▸ Required action
Everything in the entries below except the pictures must be returned exactly.

▸ Supplied data
═══
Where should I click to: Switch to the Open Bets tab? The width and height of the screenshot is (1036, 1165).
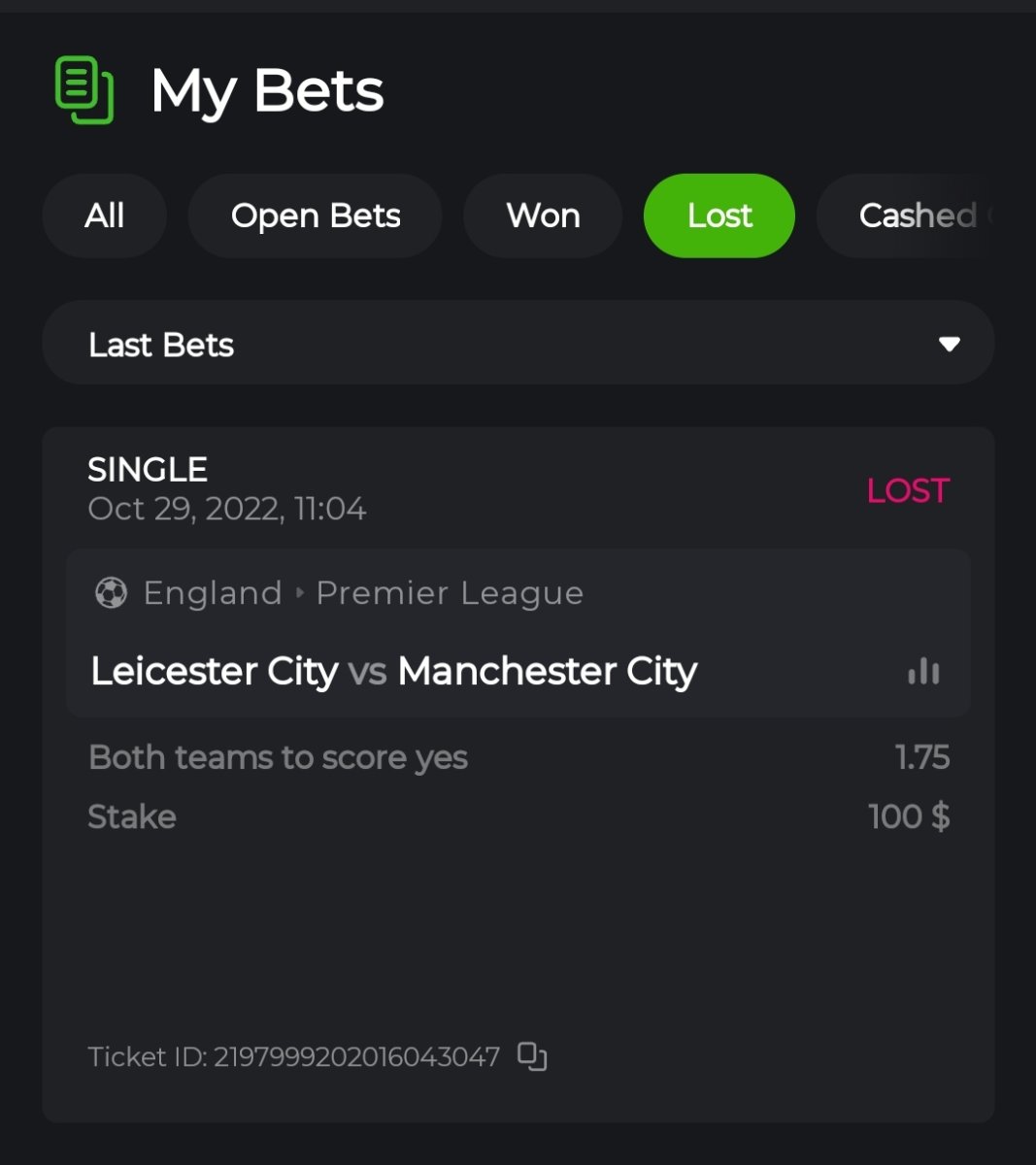click(x=315, y=216)
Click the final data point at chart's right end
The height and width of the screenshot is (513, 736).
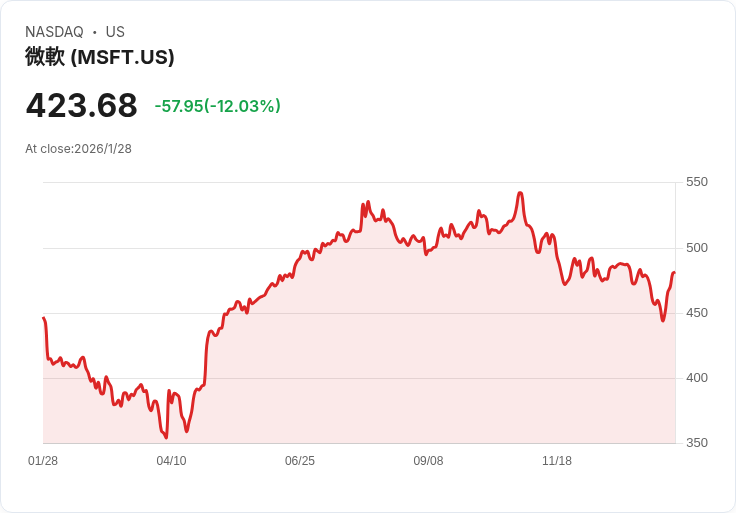tap(675, 273)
═══
▸ Exercise response
Where should I click to: Switch to the Open Bets tab? The width and height of the screenshot is (1036, 1165).
click(x=315, y=216)
Click the final data point at chart's right end
The height and width of the screenshot is (513, 736).
tap(675, 273)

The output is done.